Take the topic item equality rules for example.

Other than the reified properties, topics are deemed equal on the basis 
of a variety of locator items.

Locator items (well locators anyway) are defined as:

3.11 locator
a string conforming to some locator notation that references one or more 
information resources

That certainly is one implementation strategy for determining the 
identity of a subject. Compare the locators to see if they point to the 
same place. If they do then the two topics are equal.

Another implementation strategy would be to resolve the locators and 
compare the content or results of operations on the content of what is 
found with the locators.

Another would be to have additional properties for topics and to base 
merging on those additional properties. (Properties here not being 
locators as defined above.)

This is not meant to be exhaustive.

> That applications *need* to apply additional rules in certain
> circumstances is beyond any doubt (we do it all the time in our
> applications). I've given some examples in my original posting.
> Are they sufficiently representative or do you have more?

Hate to defer again but I am in the final stages of editing the TMRM use 
case document that will appear on Monday.

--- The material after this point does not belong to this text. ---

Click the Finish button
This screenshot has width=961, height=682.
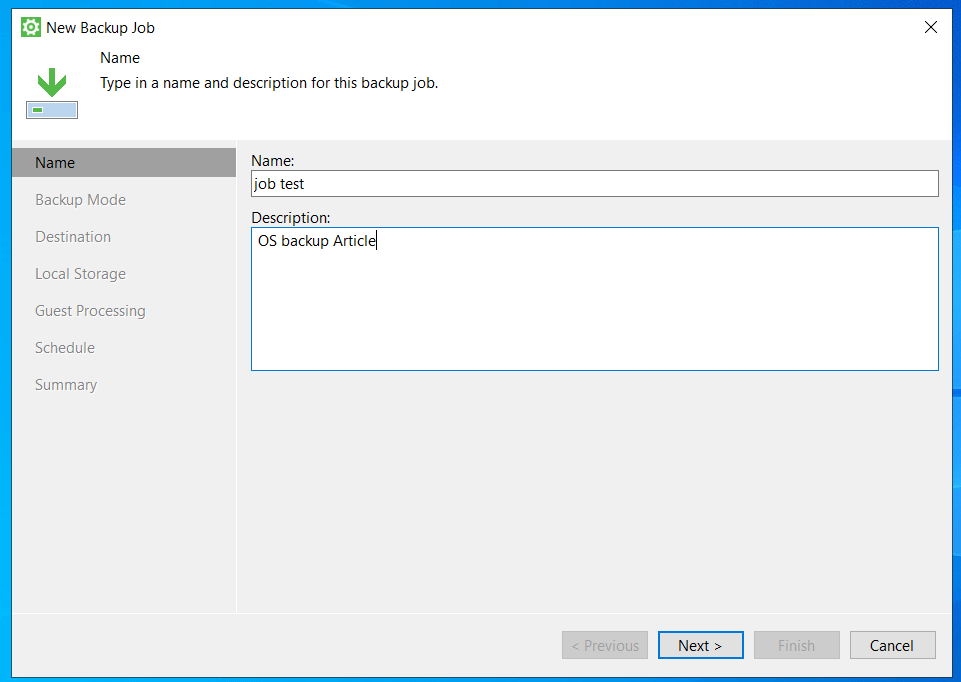[x=796, y=646]
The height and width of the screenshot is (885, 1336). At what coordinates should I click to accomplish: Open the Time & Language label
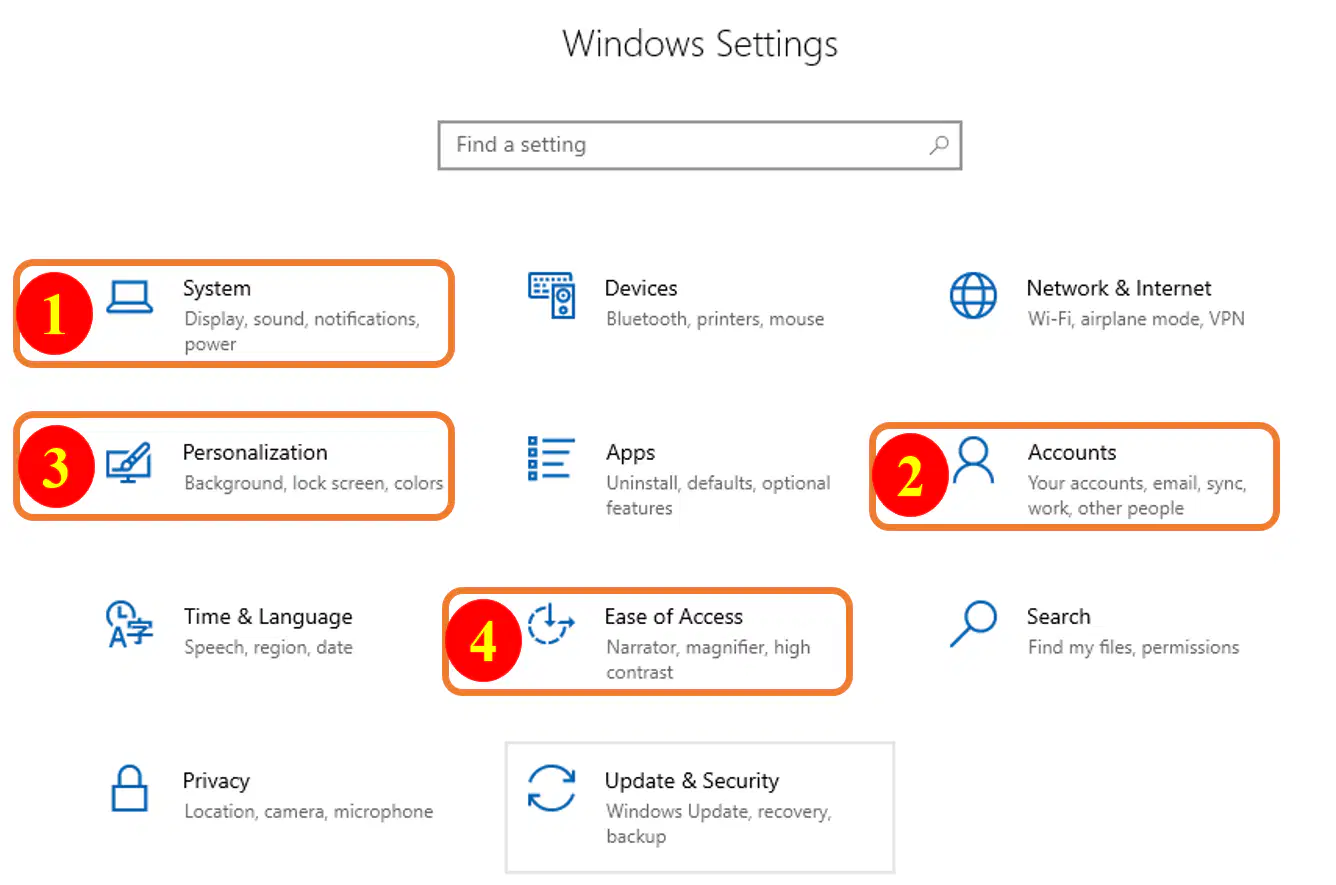coord(268,617)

I will answer your original questions, which seem to have gotten lost in 
the flurry of emails, as well as comment on your examples and offer 
others starting early next week. (I anticipate it will take more than 
one or two emails to cover them in any detail.)

Hope you are having a great day!


> Steve
> --
> Steve Pepper <pepper@ontopia.net>
> Chief Strategy Officer, Ontopia
> Convenor, ISO/IEC JTC 1/SC 34/WG 3
> Editor, XTM (XML Topic Maps 1.0)
> _______________________________________________
> sc34wg3 mailing list
> sc34wg3@isotopicmaps.org
> http://www.isotopicmaps.org/mailman/listinfo/sc34wg3

Patrick Durusau
Director of Research and Development
Society of Biblical Literature
Chair, V1 - Text Processing: Office and Publishing Systems Interface
Co-Editor, ISO 13250, Topic Maps -- Reference Model

Topic Maps: Human, not artificial, intelligence at work!